The trend observed in the Harker sections correlate well with the success of the programs SHELXD and SOLVE in determining the heavy-atom substructure, as shown in Table 4. A clear dependence of the number of good solutions on absorbed dose is evident in A–D for the program SHELXD, and SOLVE also shows degraded statistics on going from A to D. As expected from Fig. 2, a large change is observed after the X-ray burns. No interpretable density maps are found for data sets E and F, although SHELXD/E still produces a non-random phase set for E.

Table 4
Substructure determination statistics

	A^sub	B^sub	C^sub	D^sub	E^sub	F^sub	AD^sub	O^sub	X^sub
SHELXD
No. correct†	262	244	233	239	0	0	257	244	277
Best ccAll/weak	54.3/33.6	51.6/33.0	48.5/31.4	43.5/28.5	27.2/19.3	9.0/4.5	53.0/35.1	53.7/33.9	54.2/34.6
Best PATFOM	18.2	16.8	15.8	14.1	6.6	1.4	18.9	17.8	19.8

SHELXE
Contrast	0.354	0.359	0.365	0.370	0.336	0.121	0.366	0.344	0.361
Connect.	0.925	0.925	0.921	0.918	0.901	0.834	0.922	0.923	0.924
Pseudo-freeCC (%)	65.6	65.5	64.5	66.4	62.4	31.0	66.0	65.3	67.7
wMPE‡ (°)	50.9	52.7	53.7	56.3	67.5	89.8	49.9	51.7	48.3

	A^sub	B^sub	C^sub	D^sub	E^sub	F^sub	AD^sub	O^sub	X^sub
SOLVE
No. of sites found	9	9	9	9	4	6	9	8	9
〈fom〉	0.39	0.39	0.36	0.34	0.06	0.08	0.42	0.38	0.43
Overall Z score	47.1	39.0	36.9	31.2	4.4	15.5	43.9	27.5	41.8
wMPE (°)	61.3	61.6	63. 5	65.8	89.6	89.8	61.1	61.7	60.3

RESOLVE
wMPE (°)	53.5	51.2	56.1	61.3	89.5	89.3	48.1	56.4	46.0

†Out of 500 trials. Solution is marked `correct' if cc(all) > 40%.
‡Weighted mean phase error as calculated using PHISTATS (Collaborative Computational Project, Number 4, 1994

In the absence of radiation damage, one would combine all the data sets into one highly redundant data set. In our case, a trade-off occurs between increased redundancy and increased radiation damage. It does not seem to be profitable to use data sets E and F at all. These data sets show very weak anomalous signal (Table 4 and Fig. 2); it appears as if the X-ray burns after data set D and E have enhanced the radiation damage, disproportionately to the dose (Fig. 1). While the exact cause of this observation remains elusive, we can only speculate that it could be due to the increased mosaicity and spot shape which resulted in partially overlapping reflections, to the X-ray burn where the total dose was received over a much shorter time scale than during normal data collection, or to nonlinear effects in later stages of radiation damage (Teng & Moffat, 2000 ). Indeed, a very puzzling situation could occur if users collected data on a crystal that had previously been exposed on another beamline with a dose similar to that used for data sets A–D. As shown for data sets E and F, it could be possible to collect good data on such a crystal, while failing to observe significant anomalous signal. It is not exceptional that such a situation (i.e. good crystal, good data, poor anomalous signal) occurs on the beamline. A good record of previous experiments (as well as verification of the presence of the anomalous scatterers and the wavelength of the X-ray beam) could aid in finding an explanation for this problem.

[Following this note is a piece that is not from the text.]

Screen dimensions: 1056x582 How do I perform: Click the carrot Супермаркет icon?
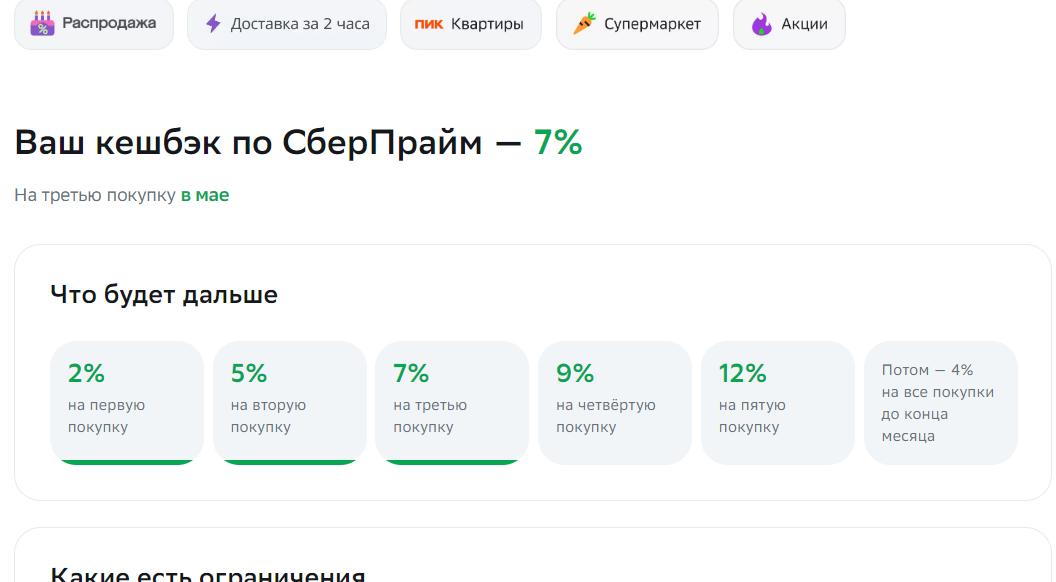point(584,24)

A highly redundant data set (AD) was created by scaling the data sets A, B, C and D into one data set (Table 2 and Fig. 1). The degradation in the quality of the anomalous signal that was acquired during the data sets B–D is partially recovered by this combination, as the SHELXD/E statistics are similar in data sets AD and A (Table 4). The Harker section shows a somewhat cleaner map compared with the individual A/B/C/D data sets (Fig. 2). However, the peak heights are not as high as those observed for data set A. The phase errors after solvent flattening are somewhat lower for the combined data set AD compared with those obtained for data set A, especially from the programs SOLVE/RESOLVE. This fact seems to corroborate the widely heard call for redundancy in SAD experiments. However, we feel that the improvements of the merged data set AD over A are rather disappointing in view of the fourfold increase in time spent on data collection and what phase information could, theoretically, have been obtained from a MAD experiment taking the same amount of time. Thus the call for redundancy in SAD should be nuanced in the case where radiation damage becomes an issue.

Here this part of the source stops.